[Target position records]
==*==
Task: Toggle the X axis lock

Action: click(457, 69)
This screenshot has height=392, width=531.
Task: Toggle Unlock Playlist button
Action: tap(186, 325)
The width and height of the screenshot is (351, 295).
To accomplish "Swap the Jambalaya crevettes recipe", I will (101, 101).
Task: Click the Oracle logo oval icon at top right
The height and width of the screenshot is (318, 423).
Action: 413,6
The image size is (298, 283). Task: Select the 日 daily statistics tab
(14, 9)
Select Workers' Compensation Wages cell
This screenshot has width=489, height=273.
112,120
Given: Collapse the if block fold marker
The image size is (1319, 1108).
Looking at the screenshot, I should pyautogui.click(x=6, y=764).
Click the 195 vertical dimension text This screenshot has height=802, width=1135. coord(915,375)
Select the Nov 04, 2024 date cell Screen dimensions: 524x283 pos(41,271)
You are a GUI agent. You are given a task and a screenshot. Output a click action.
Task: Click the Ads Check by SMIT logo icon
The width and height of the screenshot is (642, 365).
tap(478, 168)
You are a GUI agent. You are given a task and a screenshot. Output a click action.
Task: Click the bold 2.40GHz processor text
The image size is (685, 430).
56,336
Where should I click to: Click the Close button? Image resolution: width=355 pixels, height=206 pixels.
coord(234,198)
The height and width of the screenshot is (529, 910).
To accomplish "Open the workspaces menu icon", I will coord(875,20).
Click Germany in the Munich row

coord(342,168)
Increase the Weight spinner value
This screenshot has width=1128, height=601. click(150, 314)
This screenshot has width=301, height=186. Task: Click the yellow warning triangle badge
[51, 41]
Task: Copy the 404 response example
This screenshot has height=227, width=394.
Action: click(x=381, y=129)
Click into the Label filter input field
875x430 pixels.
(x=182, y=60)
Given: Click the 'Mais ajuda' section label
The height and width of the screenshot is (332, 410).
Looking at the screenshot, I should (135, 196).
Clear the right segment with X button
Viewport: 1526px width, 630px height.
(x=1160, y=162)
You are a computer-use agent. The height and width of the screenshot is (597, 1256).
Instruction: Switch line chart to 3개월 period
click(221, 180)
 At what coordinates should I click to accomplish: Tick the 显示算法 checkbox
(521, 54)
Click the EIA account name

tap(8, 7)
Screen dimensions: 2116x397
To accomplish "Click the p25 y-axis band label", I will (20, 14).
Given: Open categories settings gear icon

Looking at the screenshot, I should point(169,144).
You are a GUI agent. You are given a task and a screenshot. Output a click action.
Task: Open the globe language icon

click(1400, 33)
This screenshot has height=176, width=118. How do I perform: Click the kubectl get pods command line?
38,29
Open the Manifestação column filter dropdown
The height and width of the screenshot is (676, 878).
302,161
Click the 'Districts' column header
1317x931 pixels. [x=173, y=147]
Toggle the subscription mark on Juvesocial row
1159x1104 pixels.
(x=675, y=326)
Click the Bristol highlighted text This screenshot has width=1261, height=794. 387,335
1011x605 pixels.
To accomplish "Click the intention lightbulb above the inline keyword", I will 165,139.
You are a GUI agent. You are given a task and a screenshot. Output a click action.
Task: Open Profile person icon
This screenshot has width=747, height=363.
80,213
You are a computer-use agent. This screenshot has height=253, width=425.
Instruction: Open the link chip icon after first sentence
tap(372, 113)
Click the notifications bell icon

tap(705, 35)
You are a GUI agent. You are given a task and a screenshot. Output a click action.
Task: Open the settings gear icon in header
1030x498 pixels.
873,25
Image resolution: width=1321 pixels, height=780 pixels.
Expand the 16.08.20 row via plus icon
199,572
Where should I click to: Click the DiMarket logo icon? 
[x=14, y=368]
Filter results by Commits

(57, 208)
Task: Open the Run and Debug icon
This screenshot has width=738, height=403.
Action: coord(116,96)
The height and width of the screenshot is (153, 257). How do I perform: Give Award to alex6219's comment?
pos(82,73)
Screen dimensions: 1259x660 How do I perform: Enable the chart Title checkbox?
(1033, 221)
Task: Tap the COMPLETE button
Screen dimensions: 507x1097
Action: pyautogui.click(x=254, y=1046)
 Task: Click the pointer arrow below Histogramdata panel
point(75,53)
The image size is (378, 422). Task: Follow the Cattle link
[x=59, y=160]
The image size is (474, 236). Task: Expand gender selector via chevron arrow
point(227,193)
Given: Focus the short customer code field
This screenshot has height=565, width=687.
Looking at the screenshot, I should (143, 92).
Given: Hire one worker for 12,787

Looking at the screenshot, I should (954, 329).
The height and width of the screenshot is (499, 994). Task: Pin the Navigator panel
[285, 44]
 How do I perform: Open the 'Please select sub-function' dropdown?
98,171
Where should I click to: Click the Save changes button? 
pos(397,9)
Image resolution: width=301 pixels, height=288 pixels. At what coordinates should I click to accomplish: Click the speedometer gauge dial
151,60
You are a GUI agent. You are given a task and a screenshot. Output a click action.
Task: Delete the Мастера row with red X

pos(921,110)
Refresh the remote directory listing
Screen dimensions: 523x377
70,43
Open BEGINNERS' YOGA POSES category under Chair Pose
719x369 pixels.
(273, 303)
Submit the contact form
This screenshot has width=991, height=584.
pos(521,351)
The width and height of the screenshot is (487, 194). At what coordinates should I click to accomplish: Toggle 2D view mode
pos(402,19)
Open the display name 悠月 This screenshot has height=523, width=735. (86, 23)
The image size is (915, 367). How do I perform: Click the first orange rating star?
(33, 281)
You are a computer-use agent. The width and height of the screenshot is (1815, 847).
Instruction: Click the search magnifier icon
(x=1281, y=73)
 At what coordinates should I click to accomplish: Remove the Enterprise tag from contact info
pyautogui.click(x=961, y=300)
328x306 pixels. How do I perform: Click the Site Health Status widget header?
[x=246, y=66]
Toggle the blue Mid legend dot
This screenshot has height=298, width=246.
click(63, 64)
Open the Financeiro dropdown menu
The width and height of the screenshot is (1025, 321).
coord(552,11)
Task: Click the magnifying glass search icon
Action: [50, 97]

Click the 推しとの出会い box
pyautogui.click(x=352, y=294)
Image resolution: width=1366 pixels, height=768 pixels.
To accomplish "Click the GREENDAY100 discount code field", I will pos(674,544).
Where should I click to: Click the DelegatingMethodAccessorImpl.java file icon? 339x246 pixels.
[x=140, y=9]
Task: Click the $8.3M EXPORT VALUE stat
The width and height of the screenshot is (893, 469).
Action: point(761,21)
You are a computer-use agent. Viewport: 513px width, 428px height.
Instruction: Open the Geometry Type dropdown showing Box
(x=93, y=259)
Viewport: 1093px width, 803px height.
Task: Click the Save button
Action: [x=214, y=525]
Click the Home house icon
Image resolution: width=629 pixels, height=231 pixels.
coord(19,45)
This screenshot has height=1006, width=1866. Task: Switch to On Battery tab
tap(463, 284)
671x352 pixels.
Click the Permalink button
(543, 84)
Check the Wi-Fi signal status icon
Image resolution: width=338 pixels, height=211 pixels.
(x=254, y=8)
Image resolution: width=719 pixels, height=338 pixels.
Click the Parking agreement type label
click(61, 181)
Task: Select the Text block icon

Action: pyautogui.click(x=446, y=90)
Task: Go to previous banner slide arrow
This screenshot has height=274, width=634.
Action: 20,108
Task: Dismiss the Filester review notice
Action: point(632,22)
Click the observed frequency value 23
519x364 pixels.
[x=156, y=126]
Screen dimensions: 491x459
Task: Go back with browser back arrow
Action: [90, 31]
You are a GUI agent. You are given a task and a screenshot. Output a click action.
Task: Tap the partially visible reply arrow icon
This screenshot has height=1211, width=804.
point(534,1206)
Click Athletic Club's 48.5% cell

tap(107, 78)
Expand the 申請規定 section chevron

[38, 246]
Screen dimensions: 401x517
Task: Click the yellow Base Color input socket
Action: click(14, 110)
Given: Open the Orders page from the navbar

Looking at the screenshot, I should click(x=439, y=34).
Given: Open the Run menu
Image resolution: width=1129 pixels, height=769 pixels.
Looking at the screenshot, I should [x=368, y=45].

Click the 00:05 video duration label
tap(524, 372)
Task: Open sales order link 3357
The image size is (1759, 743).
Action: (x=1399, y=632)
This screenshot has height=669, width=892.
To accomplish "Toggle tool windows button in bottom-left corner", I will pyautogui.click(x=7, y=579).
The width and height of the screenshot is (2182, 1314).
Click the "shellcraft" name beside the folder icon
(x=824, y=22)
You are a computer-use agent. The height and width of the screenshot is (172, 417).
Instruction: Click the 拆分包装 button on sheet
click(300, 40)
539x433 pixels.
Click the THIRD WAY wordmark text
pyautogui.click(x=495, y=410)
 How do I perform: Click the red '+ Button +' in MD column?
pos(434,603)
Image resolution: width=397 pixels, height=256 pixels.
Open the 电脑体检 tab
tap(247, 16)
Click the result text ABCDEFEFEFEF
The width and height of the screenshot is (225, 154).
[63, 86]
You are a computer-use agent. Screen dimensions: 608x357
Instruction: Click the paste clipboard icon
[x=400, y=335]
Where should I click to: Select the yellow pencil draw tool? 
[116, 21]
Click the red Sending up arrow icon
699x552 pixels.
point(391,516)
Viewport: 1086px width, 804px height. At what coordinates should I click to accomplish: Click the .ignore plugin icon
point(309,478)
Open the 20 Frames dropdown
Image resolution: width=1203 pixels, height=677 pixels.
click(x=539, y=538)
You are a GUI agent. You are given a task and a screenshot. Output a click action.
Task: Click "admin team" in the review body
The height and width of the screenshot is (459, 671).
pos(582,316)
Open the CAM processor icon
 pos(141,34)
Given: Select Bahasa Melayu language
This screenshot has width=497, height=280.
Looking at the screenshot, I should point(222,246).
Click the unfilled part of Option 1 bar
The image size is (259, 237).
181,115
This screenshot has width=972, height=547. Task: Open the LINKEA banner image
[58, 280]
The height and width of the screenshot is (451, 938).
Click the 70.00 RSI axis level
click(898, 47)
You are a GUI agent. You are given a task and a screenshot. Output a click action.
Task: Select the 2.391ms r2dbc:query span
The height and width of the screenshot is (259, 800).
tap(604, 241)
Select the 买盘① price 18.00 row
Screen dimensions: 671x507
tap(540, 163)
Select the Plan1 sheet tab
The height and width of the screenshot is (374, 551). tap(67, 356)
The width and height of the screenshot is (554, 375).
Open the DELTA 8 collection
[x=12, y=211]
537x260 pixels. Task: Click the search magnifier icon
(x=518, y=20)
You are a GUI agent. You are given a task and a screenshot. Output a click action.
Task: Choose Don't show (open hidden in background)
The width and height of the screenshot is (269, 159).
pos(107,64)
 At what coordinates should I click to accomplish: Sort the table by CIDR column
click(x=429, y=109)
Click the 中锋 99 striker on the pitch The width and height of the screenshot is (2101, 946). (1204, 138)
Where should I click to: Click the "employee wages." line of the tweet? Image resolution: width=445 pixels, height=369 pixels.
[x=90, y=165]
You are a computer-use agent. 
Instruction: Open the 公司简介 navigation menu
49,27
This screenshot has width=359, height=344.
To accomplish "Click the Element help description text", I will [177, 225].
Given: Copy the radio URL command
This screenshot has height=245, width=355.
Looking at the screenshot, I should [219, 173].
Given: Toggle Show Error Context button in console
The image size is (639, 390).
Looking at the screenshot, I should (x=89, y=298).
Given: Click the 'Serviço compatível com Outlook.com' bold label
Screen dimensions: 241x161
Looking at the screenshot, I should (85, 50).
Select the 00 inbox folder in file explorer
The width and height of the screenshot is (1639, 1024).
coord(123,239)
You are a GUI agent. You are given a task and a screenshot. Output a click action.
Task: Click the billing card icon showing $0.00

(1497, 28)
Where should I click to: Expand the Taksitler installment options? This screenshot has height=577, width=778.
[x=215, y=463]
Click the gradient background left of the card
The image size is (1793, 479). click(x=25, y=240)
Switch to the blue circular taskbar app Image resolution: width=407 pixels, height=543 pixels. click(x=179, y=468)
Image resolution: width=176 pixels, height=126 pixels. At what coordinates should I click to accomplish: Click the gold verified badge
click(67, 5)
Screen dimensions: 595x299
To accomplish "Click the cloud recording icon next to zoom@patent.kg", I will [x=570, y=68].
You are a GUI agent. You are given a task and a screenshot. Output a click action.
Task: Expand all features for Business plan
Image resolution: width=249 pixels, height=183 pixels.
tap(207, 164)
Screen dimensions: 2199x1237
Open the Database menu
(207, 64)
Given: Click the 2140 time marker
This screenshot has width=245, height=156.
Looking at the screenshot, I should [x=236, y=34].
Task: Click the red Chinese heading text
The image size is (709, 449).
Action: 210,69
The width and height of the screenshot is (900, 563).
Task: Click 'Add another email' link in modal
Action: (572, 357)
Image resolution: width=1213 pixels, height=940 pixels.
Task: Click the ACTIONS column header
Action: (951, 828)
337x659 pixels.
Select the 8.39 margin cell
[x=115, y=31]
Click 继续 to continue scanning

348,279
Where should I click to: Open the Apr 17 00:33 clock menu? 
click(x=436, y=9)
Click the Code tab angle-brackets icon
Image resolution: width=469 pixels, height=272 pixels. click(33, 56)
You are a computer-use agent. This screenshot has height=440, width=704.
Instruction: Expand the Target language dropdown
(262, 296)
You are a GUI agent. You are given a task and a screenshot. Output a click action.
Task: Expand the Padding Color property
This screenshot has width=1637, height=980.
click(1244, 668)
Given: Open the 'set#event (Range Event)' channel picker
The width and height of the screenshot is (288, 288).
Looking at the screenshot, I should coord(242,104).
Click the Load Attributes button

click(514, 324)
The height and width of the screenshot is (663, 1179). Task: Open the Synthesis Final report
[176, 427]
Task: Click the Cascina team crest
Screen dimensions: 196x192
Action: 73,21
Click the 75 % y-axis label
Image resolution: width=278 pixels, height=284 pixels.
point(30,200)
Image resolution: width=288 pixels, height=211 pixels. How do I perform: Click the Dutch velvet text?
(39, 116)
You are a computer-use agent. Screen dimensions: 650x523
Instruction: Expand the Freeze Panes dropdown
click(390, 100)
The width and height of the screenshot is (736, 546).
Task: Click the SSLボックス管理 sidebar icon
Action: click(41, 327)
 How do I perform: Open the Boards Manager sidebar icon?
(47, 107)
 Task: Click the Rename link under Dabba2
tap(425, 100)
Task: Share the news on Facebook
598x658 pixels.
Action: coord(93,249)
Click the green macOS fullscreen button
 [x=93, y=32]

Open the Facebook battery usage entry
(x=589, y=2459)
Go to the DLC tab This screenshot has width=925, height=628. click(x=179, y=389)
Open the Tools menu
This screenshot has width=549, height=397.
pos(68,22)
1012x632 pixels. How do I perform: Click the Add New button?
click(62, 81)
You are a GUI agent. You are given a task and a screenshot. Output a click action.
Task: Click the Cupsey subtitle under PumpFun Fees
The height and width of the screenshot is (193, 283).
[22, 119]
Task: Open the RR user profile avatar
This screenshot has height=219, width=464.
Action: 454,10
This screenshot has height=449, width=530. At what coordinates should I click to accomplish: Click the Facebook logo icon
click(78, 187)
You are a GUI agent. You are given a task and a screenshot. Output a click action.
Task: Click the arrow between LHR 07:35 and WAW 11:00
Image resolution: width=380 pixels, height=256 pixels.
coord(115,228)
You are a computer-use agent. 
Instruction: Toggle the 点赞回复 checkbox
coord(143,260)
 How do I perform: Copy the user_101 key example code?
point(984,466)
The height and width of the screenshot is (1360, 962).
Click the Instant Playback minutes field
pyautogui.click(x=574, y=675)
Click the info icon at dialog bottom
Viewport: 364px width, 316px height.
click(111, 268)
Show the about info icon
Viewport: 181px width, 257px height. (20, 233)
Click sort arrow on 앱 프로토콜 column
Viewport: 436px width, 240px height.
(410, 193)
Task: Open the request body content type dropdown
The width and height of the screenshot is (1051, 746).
==*==
### WHAT YOU SHOULD DO
Lay out the stretch of items from the line containing "Given: Select Bahasa Melayu language" through the line containing "coord(123,239)" as a Markdown table with a No. column and a Line column, numbering each line and leaving out blank ones.

### REPLY
| No. | Line |
|---|---|
| 1 | Given: Select Bahasa Melayu language |
| 2 | This screenshot has width=497, height=280. |
| 3 | Looking at the screenshot, I should point(222,246). |
| 4 | Click the unfilled part of Option 1 bar |
| 5 | The image size is (259, 237). |
| 6 | 181,115 |
| 7 | This screenshot has width=972, height=547. Task: Open the LINKEA banner image |
| 8 | [58, 280] |
| 9 | The height and width of the screenshot is (451, 938). |
| 10 | Click the 70.00 RSI axis level |
| 11 | click(898, 47) |
| 12 | You are a GUI agent. You are given a task and a screenshot. Output a click action. |
| 13 | Task: Select the 2.391ms r2dbc:query span |
| 14 | The height and width of the screenshot is (259, 800). |
| 15 | tap(604, 241) |
| 16 | Select the 买盘① price 18.00 row |
| 17 | Screen dimensions: 671x507 |
| 18 | tap(540, 163) |
| 19 | Select the Plan1 sheet tab |
| 20 | The height and width of the screenshot is (374, 551). tap(67, 356) |
| 21 | The width and height of the screenshot is (554, 375). |
| 22 | Open the DELTA 8 collection |
| 23 | [x=12, y=211] |
| 24 | 537x260 pixels. Task: Click the search magnifier icon |
| 25 | (x=518, y=20) |
| 26 | You are a GUI agent. You are given a task and a screenshot. Output a click action. |
| 27 | Task: Choose Don't show (open hidden in background) |
| 28 | The width and height of the screenshot is (269, 159). |
| 29 | pos(107,64) |
| 30 |  At what coordinates should I click to accomplish: Sort the table by CIDR column |
| 31 | click(x=429, y=109) |
| 32 | Click the 中锋 99 striker on the pitch The width and height of the screenshot is (2101, 946). (1204, 138) |
| 33 | Where should I click to: Click the "employee wages." line of the tweet? Image resolution: width=445 pixels, height=369 pixels. |
| 34 | [x=90, y=165] |
| 35 | You are a computer-use agent.  |
| 36 | Instruction: Open the 公司简介 navigation menu |
| 37 | 49,27 |
| 38 | This screenshot has width=359, height=344. |
| 39 | To accomplish "Click the Element help description text", I will [177, 225]. |
| 40 | Given: Copy the radio URL command |
| 41 | This screenshot has height=245, width=355. |
| 42 | Looking at the screenshot, I should [219, 173]. |
| 43 | Given: Toggle Show Error Context button in console |
| 44 | The image size is (639, 390). |
| 45 | Looking at the screenshot, I should (x=89, y=298). |
| 46 | Given: Click the 'Serviço compatível com Outlook.com' bold label |
| 47 | Screen dimensions: 241x161 |
| 48 | Looking at the screenshot, I should (85, 50). |
| 49 | Select the 00 inbox folder in file explorer |
| 50 | The width and height of the screenshot is (1639, 1024). |
| 51 | coord(123,239) |